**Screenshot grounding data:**
━━━━━━━━━━
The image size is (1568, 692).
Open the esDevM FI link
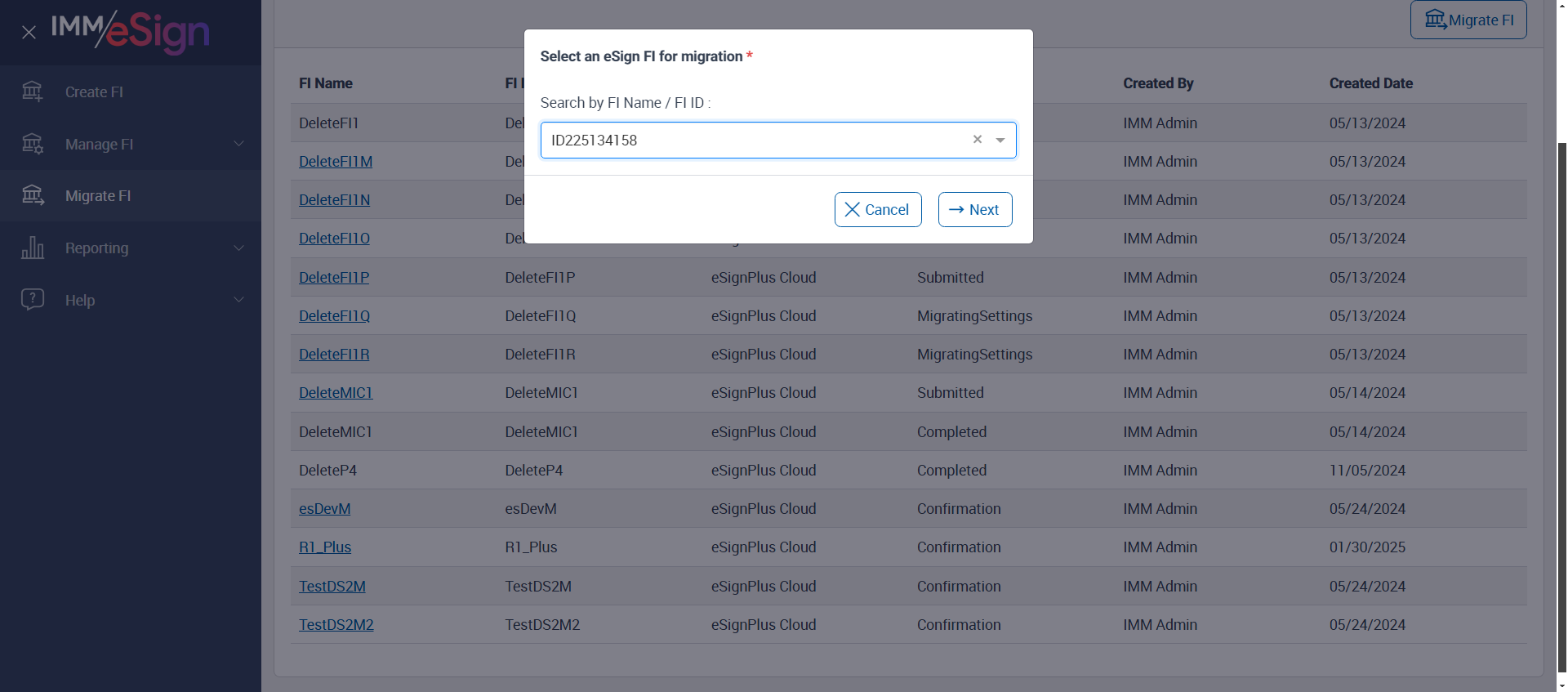pyautogui.click(x=324, y=509)
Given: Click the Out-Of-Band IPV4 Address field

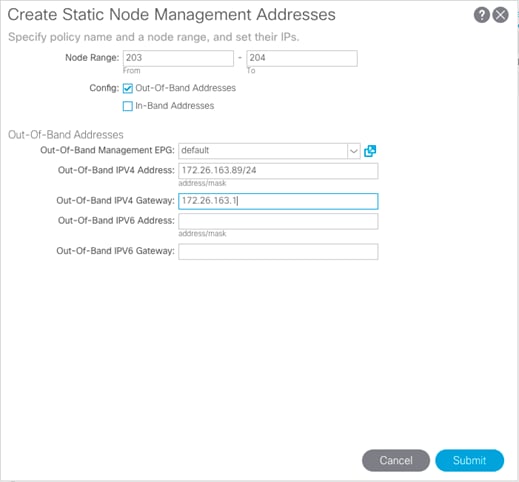Looking at the screenshot, I should 278,171.
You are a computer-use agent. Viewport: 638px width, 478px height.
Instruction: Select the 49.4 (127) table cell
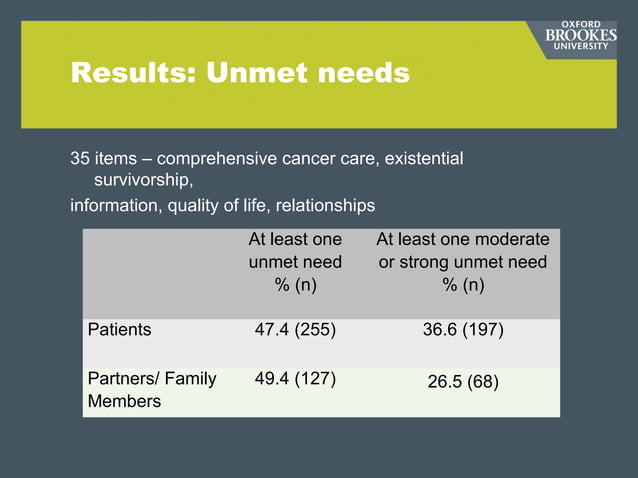[x=295, y=379]
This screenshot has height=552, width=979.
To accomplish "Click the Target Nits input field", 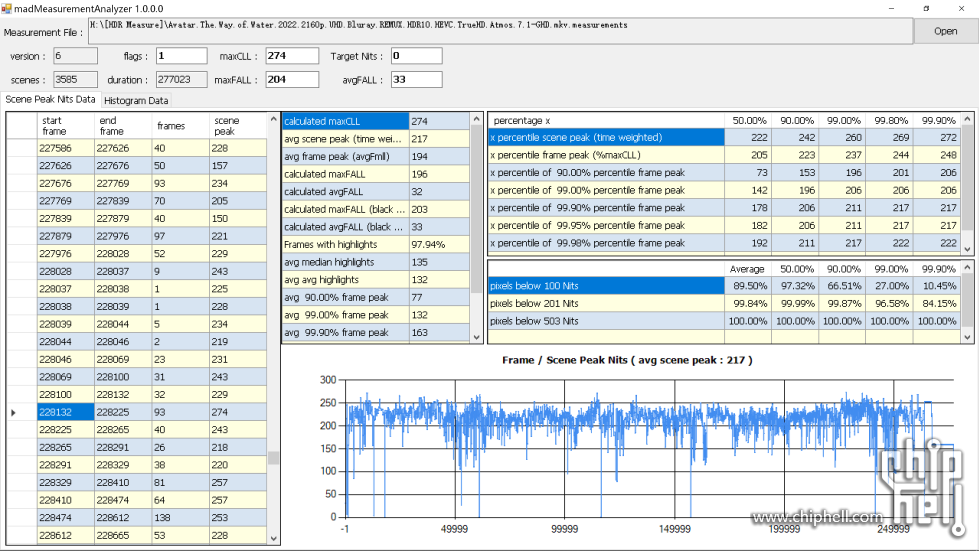I will click(x=416, y=56).
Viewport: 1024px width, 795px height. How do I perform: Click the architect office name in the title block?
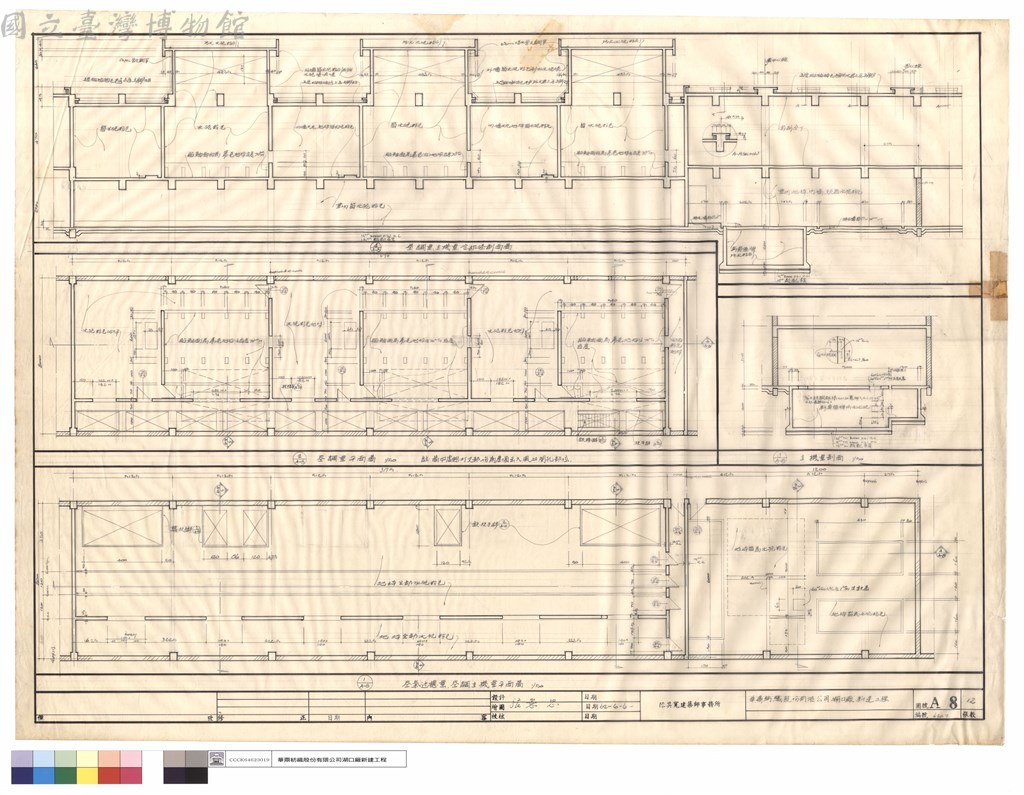point(689,705)
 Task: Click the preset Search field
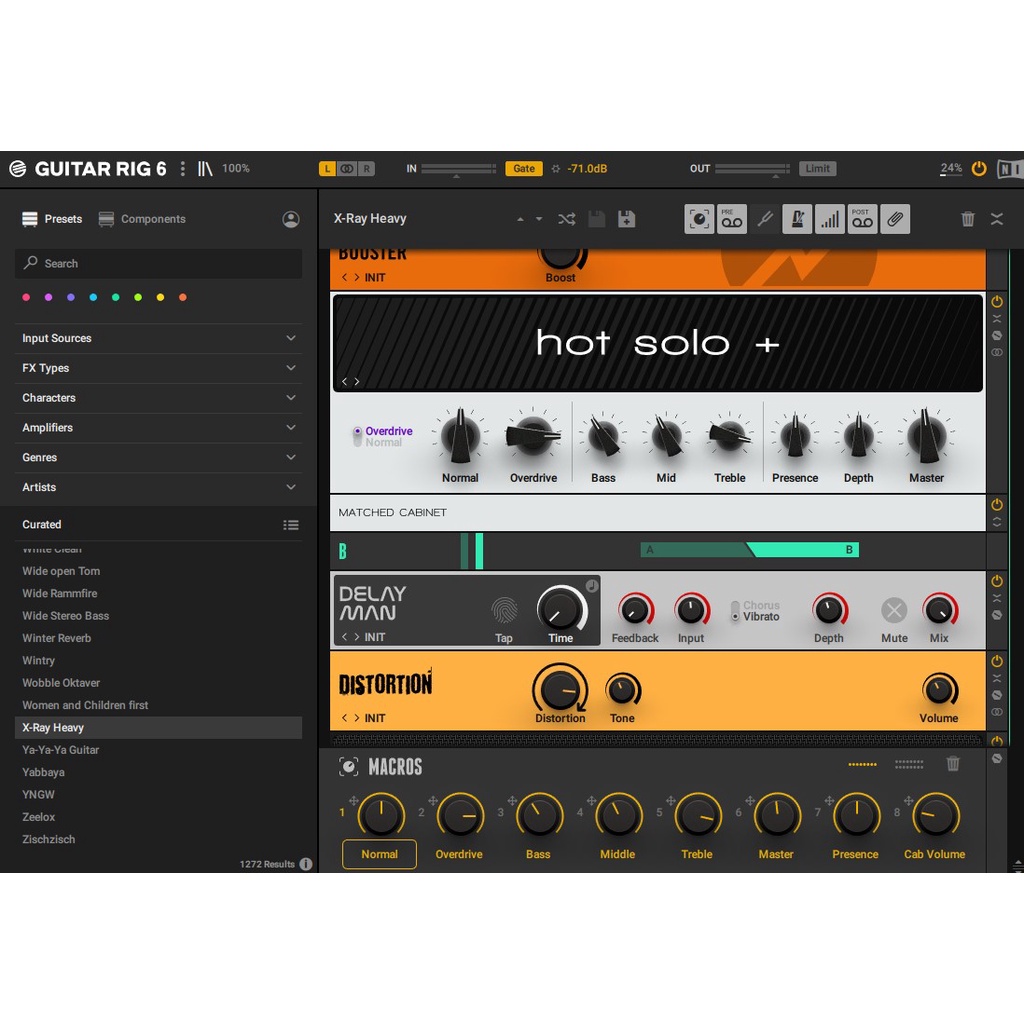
━━━━━━━━━━
**What to produce:** From the line containing "Viewport: 1024px width, 795px" through the last line of the records, both included, output those lines exactly and nothing else; skip the pictures.

**Solution to the problem:**
Viewport: 1024px width, 795px height. How do I perform: Click the architect office name in the title block?
point(689,705)
 Task: Click the preset Search field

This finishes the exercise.